Cocina

Comida latina contra el estrés

La cruzada contra la comida rápida y el estrés compulsivo que acumulamos, también a la mesa, cuenta en Miami con un local que es bandera culinaria de una cocina sana, a fuego lento: Casabe 305 Bistró, donde se cultiva el placer de la comida casera y apetitosa, con inmejorables productos naturales.

Casabe, que abrió sus puertas hace dos años escasos, ha ido ganando día a día el aprecio de una clientela que estima el mimo y cuidado con que su propietario y chef, el venezolano Diego V. Texera, apuesta por la sencillez de una cocina natural donde las cosas saben a lo que son.

El primer elogio lo merecen los fondos de caldo que hierven en altas ollas en sus fogones, libres de esos concentrados de pollo o carne industrial de dudosa amnistía culinaria. Luego, la parsimonia sublime con que Texera y su reducido equipo de cocineros cocinan el producto y lo sacramentan con delicadas guarniciones de huerta.

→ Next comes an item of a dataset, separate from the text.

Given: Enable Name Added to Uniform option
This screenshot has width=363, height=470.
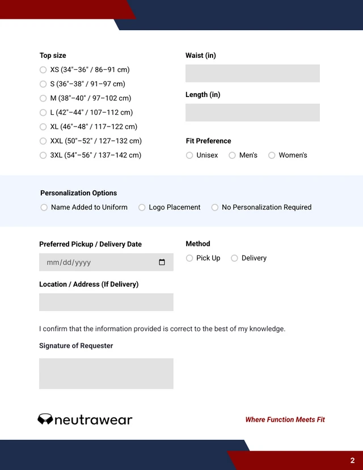Looking at the screenshot, I should tap(44, 207).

“Mis sopas y guisos no tienen caldo ni huesos de res, ni químicos o cubitos de esos de carne”, expresa con contundencia didáctica este cocinero naturópata, trotamundos, de raíces caribeñas, que practica la cocina con la que creció: “la de mi abuela y mi madre y mi herencia cultural”, dice.

“Practico una cocina sana y terapéutica, la que vi en casa, hecha a conciencia, y jamás uso más de cinco ingredientes en los platos”, explica el chef. “Trabajo con la parte feliz de mis clientes, y lo hago con respeto, consciente de que lo que coman va a ser su sangre mañana”.

A esta afirmación ontológica le sigue un silencio en la charla. Y se le ocurre a uno preguntar a Texera, como solución de continuidad, si entonces la cocina de Casabe es no solo sana, sino que sana.

“Eso dicen mis clientes, especialmente algunos norteamericanos mayores de edad, que cuando cenaban fuera no podían dormir luego”, comenta encantado. Eso les sucedió antes de depositar su confianza en las sugerencias de Texera, quien durante 19 años dirigió y comandó la cocina de un restaurante gourmet en Venezuela, “en un pueblo de pescadores”, un local respetuoso con la naturaleza, integrado en ella.

Su punto de vista culinario explora y se inspira en la influencia caribeña, asiática, española y africana en la gastronomía venezolana, sin desentenderse de lo aborigen.

Contrario a la comida chatarra y sin valor nutritivo, Texera oferta en Casabe un menú de ribetes contemporáneos que entronca con la mejor tradición, con estupendos preámbulos como los tequeños con salsa de chipotle y guayaba, la bandeja de miniempanadas (pabellón, cazón, queso amarillo y queso blanco) o los tostones “rusos”, coronados con caviar.

Cautiva, por lo acogedor, la decoración y ambiente del local, una casa con jardín-terraza y hermosas plantas que cuenta en el interior con apenas diez mesas. Baldas con libros en una pared, cortinas recogidas en las ventanas, mesas de madera, vestidas con sencillez, todo evoca el comedor aseado de un hogar feliz.

Volviendo a la carta, el capítulo de los pescados tiene un espacio privilegiado: cinco tipos diferentes, a la plancha o al horno, con guarniciones naturales y sanas: yuca de mangú, quinua, arroces orgánicos, cuscús, verduras, mojo ligero, etc, con ausencia de natas o grasas indigestas.

Las carnes bovinas que oferta son todas procedentes de animales en cuyo engorde no entran alimentos transgénicos, ni hormonas ni antibióticos. Así el churrasco “encebollao” de vaca con papas fritas y arroz, el Rib-eye (corte) de res Angus (de gran calidad) o el New York strip, un corte del lomo de la res.

En su defensa a ultranza de esta filosofía del “saber” vivir bien, fundamentado en cultivar el placer de disfrutar de la mesa y sobremesa, sin estrés, Texera apuesta por una cocina “sabrosa y natural, que siente bien al estómago”. Una obviedad que, sin embargo, parece desconocida por un excesivo número de cocineros, más pendientes de la teatral ostentación o la fama que del bienestar de los clientes• .

Casabe 305 Bistro se encuentra en el 1762 Coral Way, Miami.